--- THE PROBLEM ---
Reproduce the lines between the one holding "Click the check-circle" and the one holding "pos(225,42)", inclusive, swapping "marker" for "pin" and leaving everything else unchanged.

--- EXERCISE MATERIALS ---
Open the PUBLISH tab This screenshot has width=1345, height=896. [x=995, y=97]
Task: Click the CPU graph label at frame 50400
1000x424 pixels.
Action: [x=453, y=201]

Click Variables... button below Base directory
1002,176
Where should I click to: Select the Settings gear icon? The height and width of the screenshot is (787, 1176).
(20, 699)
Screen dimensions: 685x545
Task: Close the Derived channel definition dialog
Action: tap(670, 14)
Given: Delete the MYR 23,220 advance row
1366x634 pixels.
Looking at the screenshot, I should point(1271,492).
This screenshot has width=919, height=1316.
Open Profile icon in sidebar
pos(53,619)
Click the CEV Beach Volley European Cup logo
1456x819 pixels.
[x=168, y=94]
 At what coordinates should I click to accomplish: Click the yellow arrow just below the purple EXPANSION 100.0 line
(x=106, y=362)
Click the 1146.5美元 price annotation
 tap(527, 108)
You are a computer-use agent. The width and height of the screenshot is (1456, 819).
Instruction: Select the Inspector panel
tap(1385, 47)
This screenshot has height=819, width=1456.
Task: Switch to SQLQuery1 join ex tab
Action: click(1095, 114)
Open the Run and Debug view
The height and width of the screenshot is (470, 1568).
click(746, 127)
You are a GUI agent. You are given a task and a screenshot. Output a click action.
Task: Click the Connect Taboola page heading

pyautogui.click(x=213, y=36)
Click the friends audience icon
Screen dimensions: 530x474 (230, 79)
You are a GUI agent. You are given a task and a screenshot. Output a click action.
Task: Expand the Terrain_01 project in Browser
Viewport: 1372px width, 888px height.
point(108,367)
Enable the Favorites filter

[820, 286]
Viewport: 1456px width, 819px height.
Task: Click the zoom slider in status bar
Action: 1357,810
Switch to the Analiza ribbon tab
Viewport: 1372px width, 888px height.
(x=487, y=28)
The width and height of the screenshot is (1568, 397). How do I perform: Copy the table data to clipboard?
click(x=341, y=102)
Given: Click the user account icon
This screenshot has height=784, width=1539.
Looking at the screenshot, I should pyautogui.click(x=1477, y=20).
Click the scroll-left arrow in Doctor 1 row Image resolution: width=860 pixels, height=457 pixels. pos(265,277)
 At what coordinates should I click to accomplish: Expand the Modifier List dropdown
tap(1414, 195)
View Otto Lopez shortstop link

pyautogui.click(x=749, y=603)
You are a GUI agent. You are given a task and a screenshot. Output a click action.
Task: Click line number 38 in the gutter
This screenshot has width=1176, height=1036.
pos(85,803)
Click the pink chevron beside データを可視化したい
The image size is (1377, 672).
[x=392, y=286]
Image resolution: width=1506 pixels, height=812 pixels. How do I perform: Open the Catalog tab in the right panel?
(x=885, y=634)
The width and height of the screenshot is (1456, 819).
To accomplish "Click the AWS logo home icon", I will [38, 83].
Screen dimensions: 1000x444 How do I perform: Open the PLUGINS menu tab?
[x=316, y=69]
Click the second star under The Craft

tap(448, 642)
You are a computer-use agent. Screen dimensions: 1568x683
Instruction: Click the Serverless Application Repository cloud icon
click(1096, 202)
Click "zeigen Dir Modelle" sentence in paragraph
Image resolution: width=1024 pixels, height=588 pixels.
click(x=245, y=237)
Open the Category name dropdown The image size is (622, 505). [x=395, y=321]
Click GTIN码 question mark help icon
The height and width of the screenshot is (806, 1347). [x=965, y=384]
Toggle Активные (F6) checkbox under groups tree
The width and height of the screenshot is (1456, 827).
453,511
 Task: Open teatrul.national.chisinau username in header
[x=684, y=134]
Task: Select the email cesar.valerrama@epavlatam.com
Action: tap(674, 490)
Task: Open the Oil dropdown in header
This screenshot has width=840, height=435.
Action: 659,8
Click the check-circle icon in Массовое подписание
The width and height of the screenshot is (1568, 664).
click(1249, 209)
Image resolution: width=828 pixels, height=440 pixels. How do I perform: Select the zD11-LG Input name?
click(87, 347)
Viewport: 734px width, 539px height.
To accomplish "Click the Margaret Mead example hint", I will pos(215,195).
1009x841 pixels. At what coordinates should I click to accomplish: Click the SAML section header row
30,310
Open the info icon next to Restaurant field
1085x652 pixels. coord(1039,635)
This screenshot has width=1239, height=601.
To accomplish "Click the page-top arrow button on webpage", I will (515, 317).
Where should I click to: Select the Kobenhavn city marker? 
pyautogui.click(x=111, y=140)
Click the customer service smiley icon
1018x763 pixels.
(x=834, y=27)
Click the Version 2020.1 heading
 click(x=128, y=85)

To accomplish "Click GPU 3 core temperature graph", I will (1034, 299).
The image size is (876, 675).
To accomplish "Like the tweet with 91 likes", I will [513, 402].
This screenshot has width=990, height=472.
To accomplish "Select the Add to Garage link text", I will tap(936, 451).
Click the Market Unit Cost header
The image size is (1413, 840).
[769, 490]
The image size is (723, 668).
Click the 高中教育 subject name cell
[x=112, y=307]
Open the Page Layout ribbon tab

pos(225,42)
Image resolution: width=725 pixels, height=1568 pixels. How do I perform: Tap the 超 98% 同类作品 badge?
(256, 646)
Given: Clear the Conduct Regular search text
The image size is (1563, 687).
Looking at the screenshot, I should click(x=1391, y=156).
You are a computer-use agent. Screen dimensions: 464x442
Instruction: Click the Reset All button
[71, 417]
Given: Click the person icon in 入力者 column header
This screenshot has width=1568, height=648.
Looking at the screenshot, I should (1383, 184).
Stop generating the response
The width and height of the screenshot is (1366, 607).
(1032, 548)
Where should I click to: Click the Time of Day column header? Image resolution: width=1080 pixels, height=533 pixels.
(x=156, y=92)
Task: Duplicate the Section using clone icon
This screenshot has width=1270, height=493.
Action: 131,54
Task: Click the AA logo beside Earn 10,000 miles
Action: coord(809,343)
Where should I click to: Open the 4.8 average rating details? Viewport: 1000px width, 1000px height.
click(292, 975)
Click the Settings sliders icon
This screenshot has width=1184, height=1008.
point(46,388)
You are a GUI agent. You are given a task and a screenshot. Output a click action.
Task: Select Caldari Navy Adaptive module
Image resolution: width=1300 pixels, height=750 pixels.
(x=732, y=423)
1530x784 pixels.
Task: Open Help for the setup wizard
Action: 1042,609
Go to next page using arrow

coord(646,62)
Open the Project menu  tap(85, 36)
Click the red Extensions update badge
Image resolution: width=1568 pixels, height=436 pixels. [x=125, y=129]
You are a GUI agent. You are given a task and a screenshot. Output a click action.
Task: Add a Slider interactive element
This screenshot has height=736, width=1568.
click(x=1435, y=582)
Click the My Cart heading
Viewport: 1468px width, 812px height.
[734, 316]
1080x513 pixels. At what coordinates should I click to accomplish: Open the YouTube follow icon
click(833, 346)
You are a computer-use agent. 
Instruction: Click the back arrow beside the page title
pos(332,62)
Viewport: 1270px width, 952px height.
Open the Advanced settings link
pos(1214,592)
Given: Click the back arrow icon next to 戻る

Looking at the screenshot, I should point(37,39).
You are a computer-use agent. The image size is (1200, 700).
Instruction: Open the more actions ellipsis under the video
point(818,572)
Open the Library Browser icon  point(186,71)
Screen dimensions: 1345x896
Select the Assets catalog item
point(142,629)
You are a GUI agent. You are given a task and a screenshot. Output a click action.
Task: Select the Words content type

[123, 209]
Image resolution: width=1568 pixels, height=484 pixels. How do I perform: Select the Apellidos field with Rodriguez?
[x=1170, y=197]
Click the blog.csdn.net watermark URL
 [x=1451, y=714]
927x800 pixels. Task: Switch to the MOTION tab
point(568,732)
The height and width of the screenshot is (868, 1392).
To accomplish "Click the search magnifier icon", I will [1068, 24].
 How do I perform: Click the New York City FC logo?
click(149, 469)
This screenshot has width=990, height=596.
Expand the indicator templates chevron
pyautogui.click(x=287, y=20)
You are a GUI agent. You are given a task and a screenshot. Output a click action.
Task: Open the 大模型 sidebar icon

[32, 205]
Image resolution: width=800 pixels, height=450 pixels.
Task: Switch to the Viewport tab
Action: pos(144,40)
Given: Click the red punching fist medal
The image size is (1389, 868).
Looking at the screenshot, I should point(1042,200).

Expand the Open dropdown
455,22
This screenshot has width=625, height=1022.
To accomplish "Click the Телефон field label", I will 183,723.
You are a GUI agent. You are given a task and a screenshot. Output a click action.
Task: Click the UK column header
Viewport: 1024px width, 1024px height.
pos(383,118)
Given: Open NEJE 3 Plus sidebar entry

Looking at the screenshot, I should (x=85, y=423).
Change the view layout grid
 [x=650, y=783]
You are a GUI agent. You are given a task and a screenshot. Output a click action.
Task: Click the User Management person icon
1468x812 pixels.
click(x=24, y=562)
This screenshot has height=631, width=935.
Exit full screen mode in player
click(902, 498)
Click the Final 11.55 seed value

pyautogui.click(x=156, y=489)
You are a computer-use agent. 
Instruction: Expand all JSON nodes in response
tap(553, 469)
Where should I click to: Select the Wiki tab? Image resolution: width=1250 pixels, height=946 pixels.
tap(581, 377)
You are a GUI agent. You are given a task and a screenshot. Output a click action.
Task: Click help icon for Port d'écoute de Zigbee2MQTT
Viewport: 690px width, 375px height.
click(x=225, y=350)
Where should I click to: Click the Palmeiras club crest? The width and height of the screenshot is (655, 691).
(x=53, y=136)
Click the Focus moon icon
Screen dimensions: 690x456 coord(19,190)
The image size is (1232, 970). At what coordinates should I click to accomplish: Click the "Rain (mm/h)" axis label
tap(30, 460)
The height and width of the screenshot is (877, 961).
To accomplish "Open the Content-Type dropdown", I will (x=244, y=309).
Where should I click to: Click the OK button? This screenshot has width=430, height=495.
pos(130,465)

--- REPLY ---
Click the check-circle icon in Массовое подписание
The width and height of the screenshot is (1568, 664).
click(1249, 209)
Image resolution: width=828 pixels, height=440 pixels. How do I perform: Select the zD11-LG Input name?
click(87, 347)
Viewport: 734px width, 539px height.
To accomplish "Click the Margaret Mead example hint", I will pos(215,195).
1009x841 pixels. At what coordinates should I click to accomplish: Click the SAML section header row
30,310
Open the info icon next to Restaurant field
1085x652 pixels. coord(1039,635)
This screenshot has width=1239, height=601.
To accomplish "Click the page-top arrow button on webpage", I will (515, 317).
Where should I click to: Select the Kobenhavn city pin? 
pyautogui.click(x=111, y=140)
Click the customer service smiley icon
1018x763 pixels.
(x=834, y=27)
Click the Version 2020.1 heading
 click(x=128, y=85)

To accomplish "Click GPU 3 core temperature graph", I will (1034, 299).
The image size is (876, 675).
To accomplish "Like the tweet with 91 likes", I will [513, 402].
This screenshot has width=990, height=472.
To accomplish "Select the Add to Garage link text", I will tap(936, 451).
Click the Market Unit Cost header
The image size is (1413, 840).
[769, 490]
The image size is (723, 668).
Click the 高中教育 subject name cell
[x=112, y=307]
Open the Page Layout ribbon tab

pos(225,42)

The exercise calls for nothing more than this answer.